- I hate almost all memes, unless they require you to actually be creative. Quizzes explaining which member of the Monkees you are (or any sort of similar silliness) set my teeth on edge.
- I learned how to read when I was 2 1/2 years old, and that was the beginning of the end, so to speak. I used to take three books in the car with me when we would drive to church—all of one mile away.
- I have become fairly obsessed with Goodreads.com, which lets you log books you’ve read, are reading, or planning to read. I’ve decided to try and enter into my personal database all the books I own, which is a bit daunting (to put it mildly). So far I’ve almost finished two bookshelves. My “to-read” shelf is already depressingly large.
- I’ve actually forbidden myself from buying books that I can get from the library these days. This has cut back the influx greatly.
- As much as I dislike winter, I think I would miss the seasons were I to move somewhere sunny and warm year round.
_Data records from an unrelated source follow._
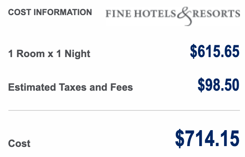Screen dimensions: 245x157
Task: Select the word Room in room line
Action: pyautogui.click(x=31, y=54)
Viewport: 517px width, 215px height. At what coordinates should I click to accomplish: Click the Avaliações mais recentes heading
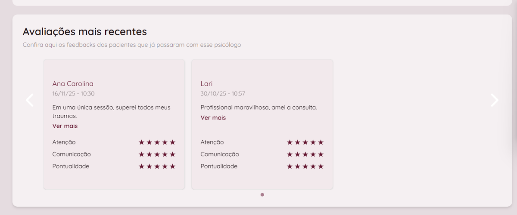coord(85,31)

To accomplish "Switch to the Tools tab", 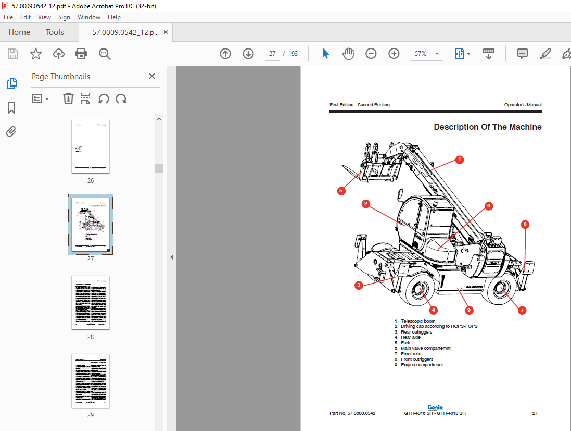I will coord(55,32).

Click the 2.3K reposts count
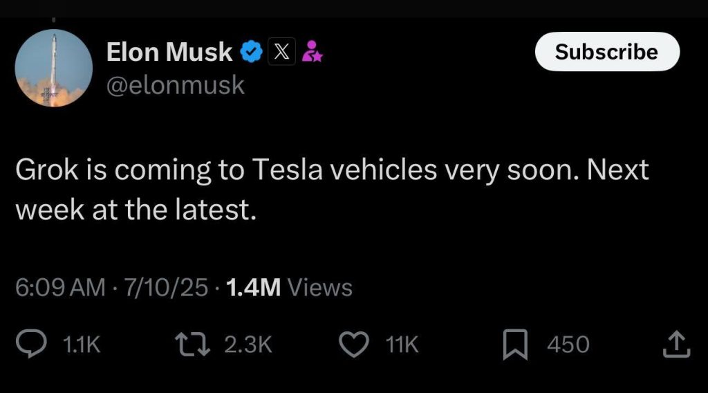(x=248, y=345)
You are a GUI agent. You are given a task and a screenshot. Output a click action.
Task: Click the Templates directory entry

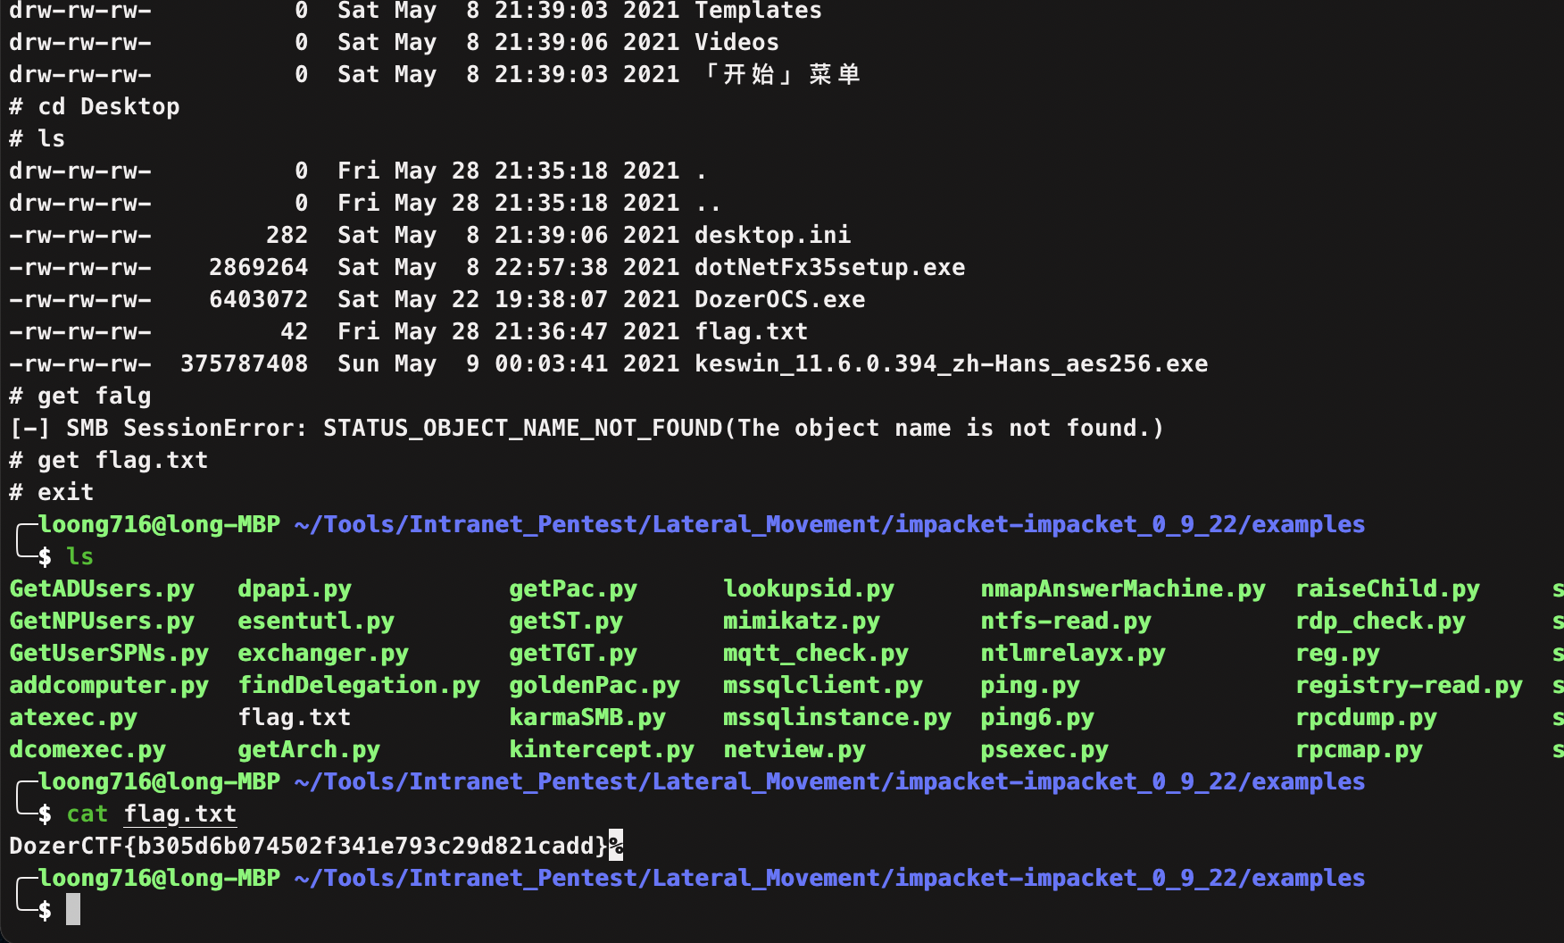click(x=758, y=11)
- Last year I made a concerted effort to cut all high fructose corn syrup out of my house. It was surprisingly easy. That said, I forgot to check the last time I was at the grocery store and an impulse buy of some yogurt resulted in me purchasing some. Oops. I need to get better about checking for it.
- If you’d told me ten years ago that I would run even one marathon, I’d have laughed in your face.
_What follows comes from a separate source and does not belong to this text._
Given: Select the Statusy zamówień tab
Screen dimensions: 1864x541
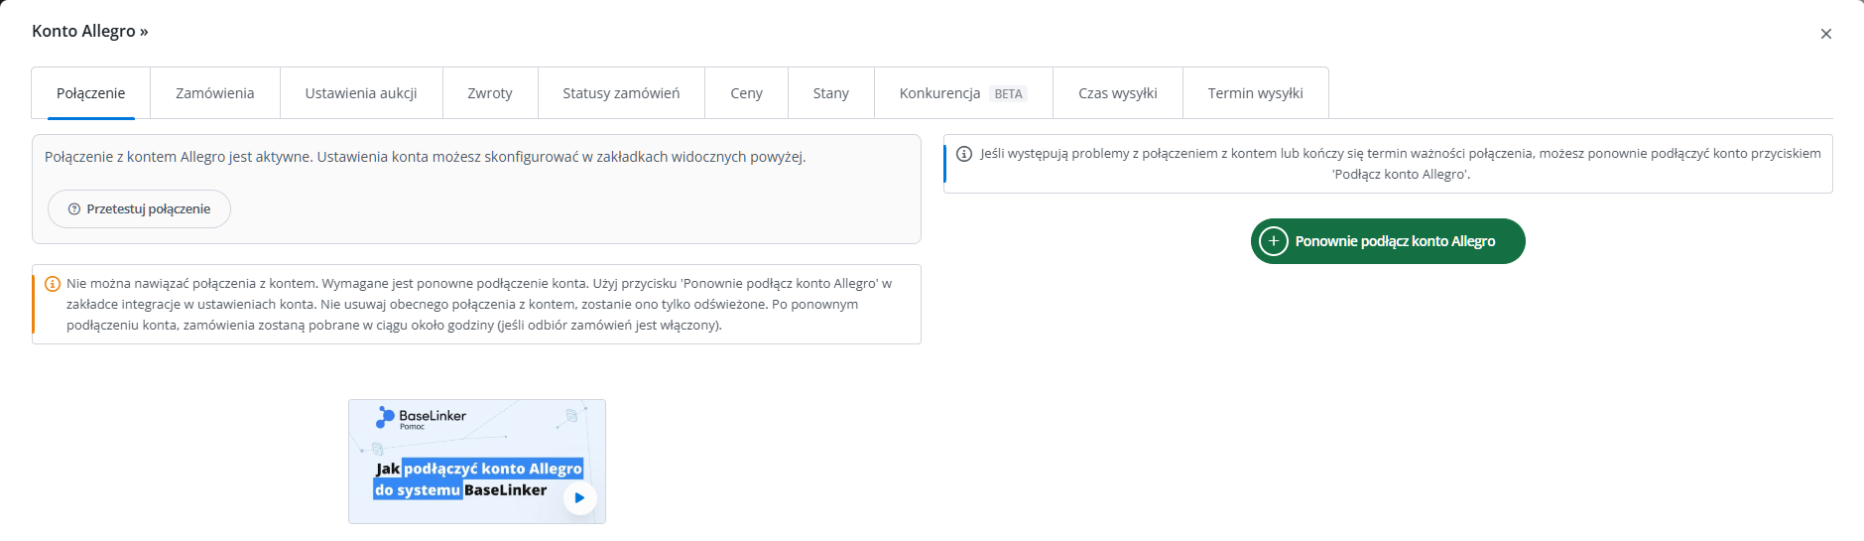Looking at the screenshot, I should pyautogui.click(x=621, y=93).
- As much as I enjoy exercising, about a third of the time I actually find it very hard to get the motivation to actually do so. This is especially true in the winter months, which is partially why this is the first year I’ve ever trained for a spring marathon.
- I enjoy cooking but I go through phases where I will do very little cooking. I prefer to cook for more than just myself, which is part of the problem. Still, thanks to my plastic containers to save for later, that’s not as much as an issue as it could be.
- Half of the reason why I signed up for a Community-Supported Agriculture half-share this year is to force myself to actually cook on a daily basis, and to break out the cookbooks just waiting to be used.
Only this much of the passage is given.